Source data
☆ ☆ ☆ ☆ ☆

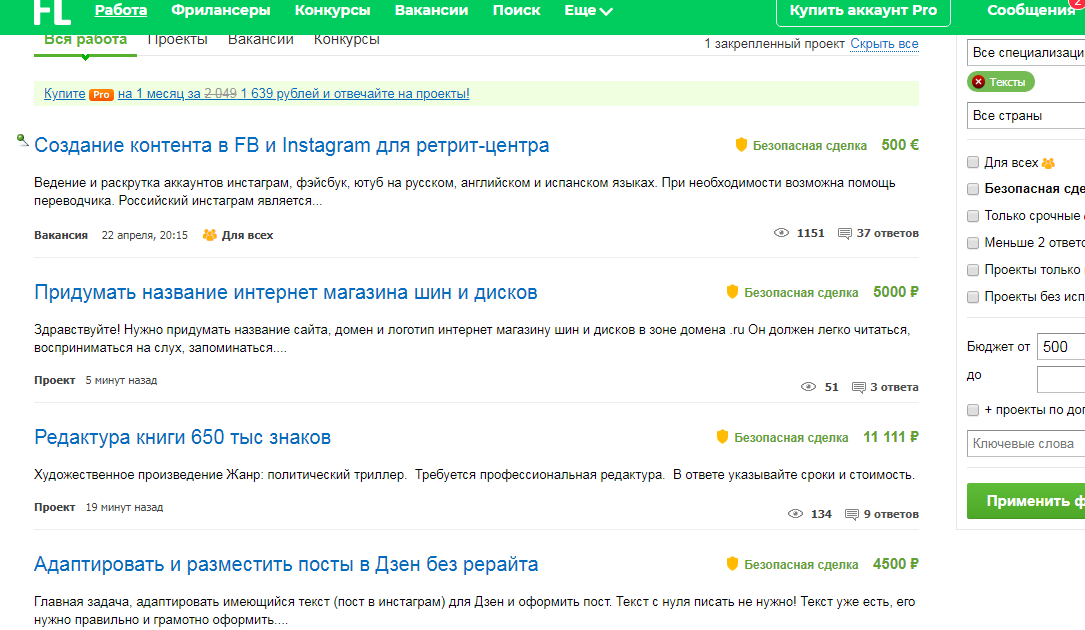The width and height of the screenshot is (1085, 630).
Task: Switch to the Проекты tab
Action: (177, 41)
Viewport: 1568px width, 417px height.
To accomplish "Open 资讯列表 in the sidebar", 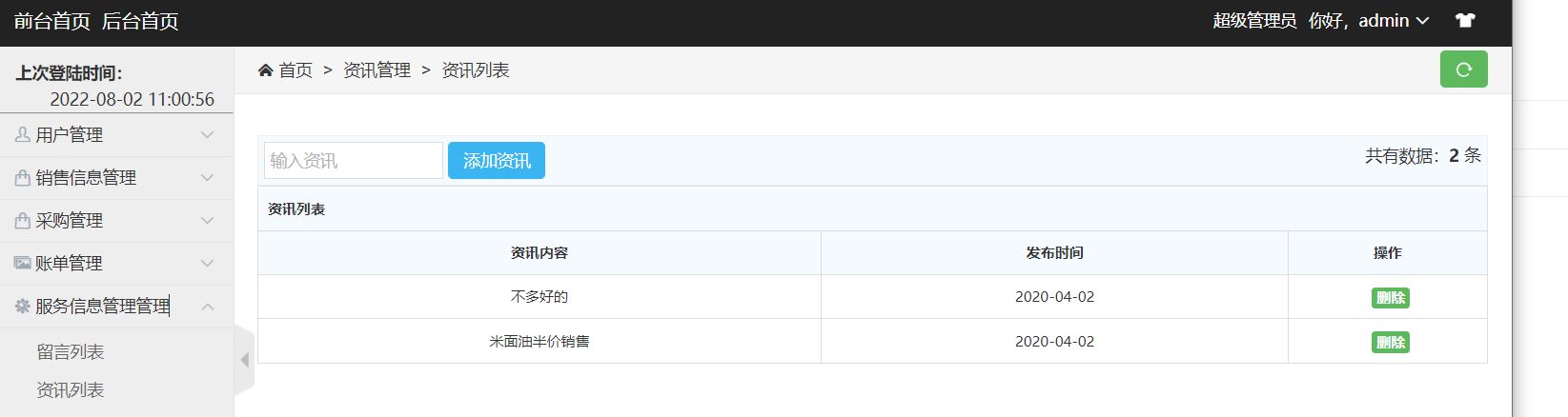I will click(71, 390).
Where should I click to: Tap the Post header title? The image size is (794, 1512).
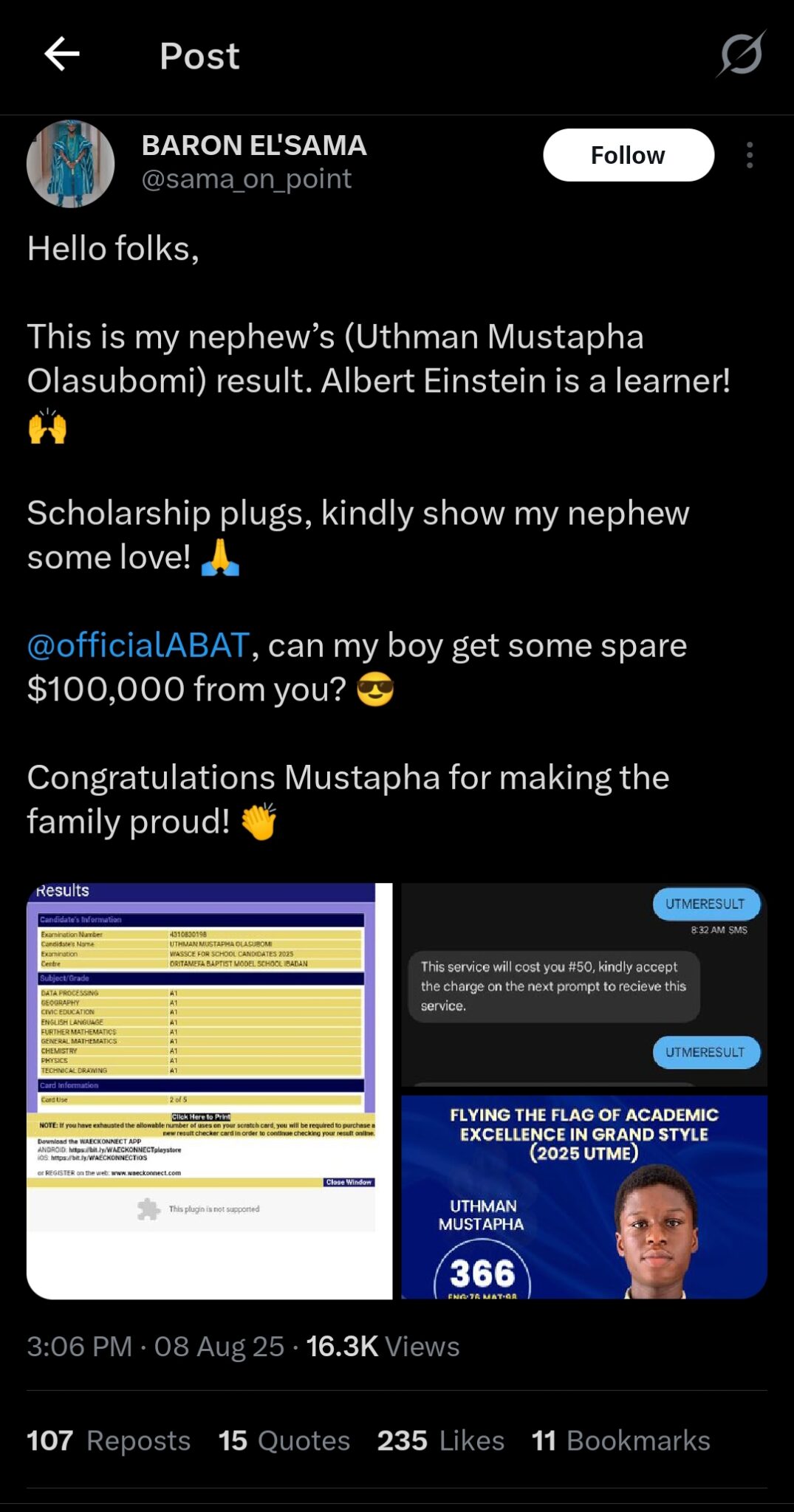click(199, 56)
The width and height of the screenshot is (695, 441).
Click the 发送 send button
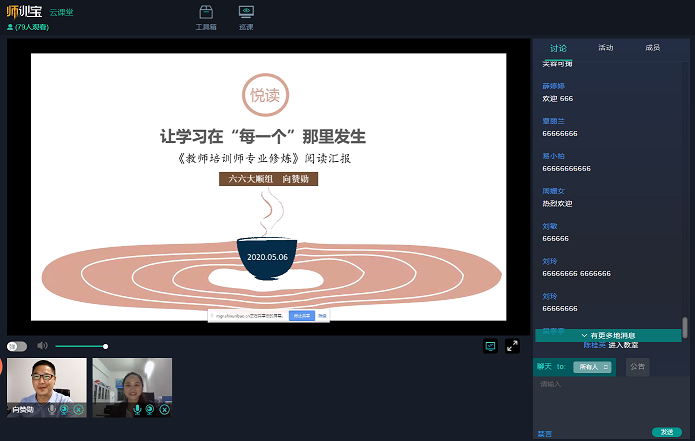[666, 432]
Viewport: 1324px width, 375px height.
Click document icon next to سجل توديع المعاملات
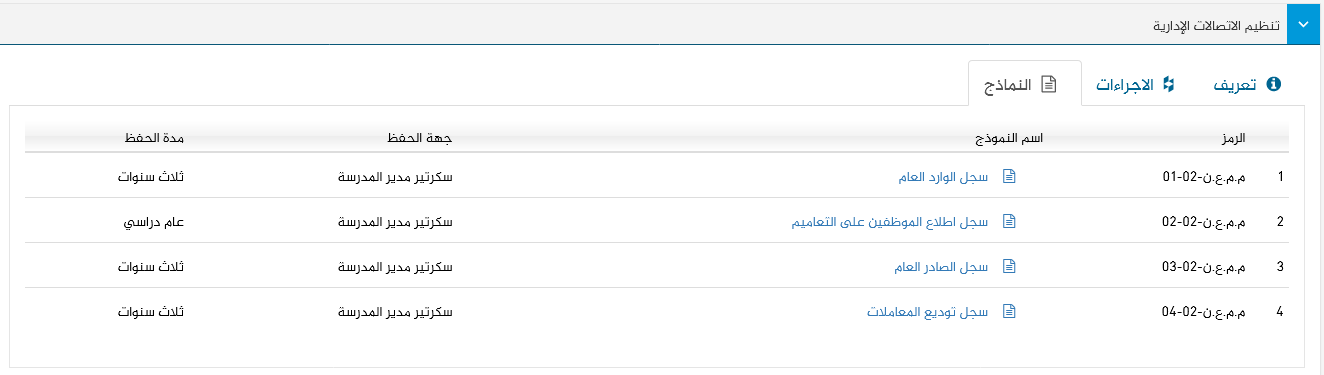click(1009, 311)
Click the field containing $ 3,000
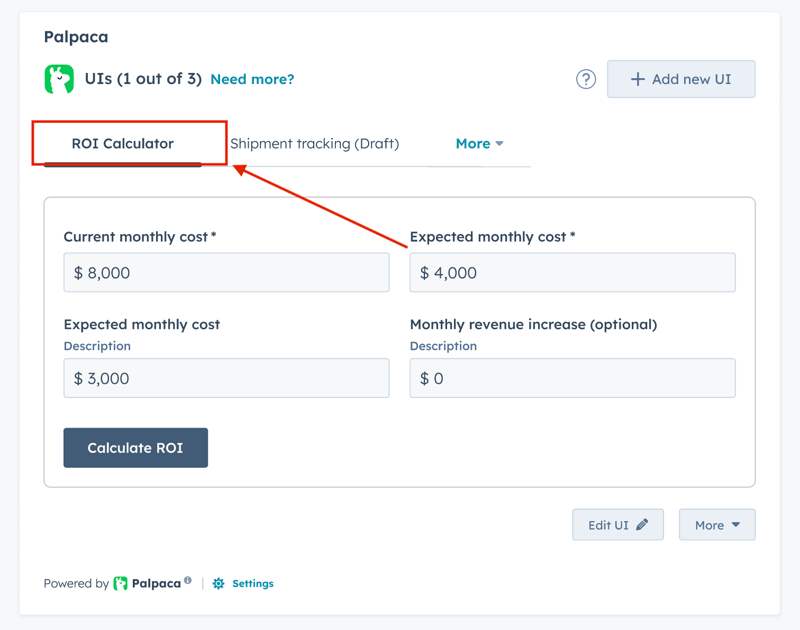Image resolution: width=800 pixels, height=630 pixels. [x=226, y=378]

☆ ☆ ☆ ☆ ☆

### Try it
Your answer must consist only of the lines from the one containing "Click document icon" through the end of the entries, restated word for word, with no pictures.

### Your solution
Click document icon next to سجل توديع المعاملات
click(1009, 311)
Click the field containing $ 3,000
Image resolution: width=800 pixels, height=630 pixels. [x=226, y=378]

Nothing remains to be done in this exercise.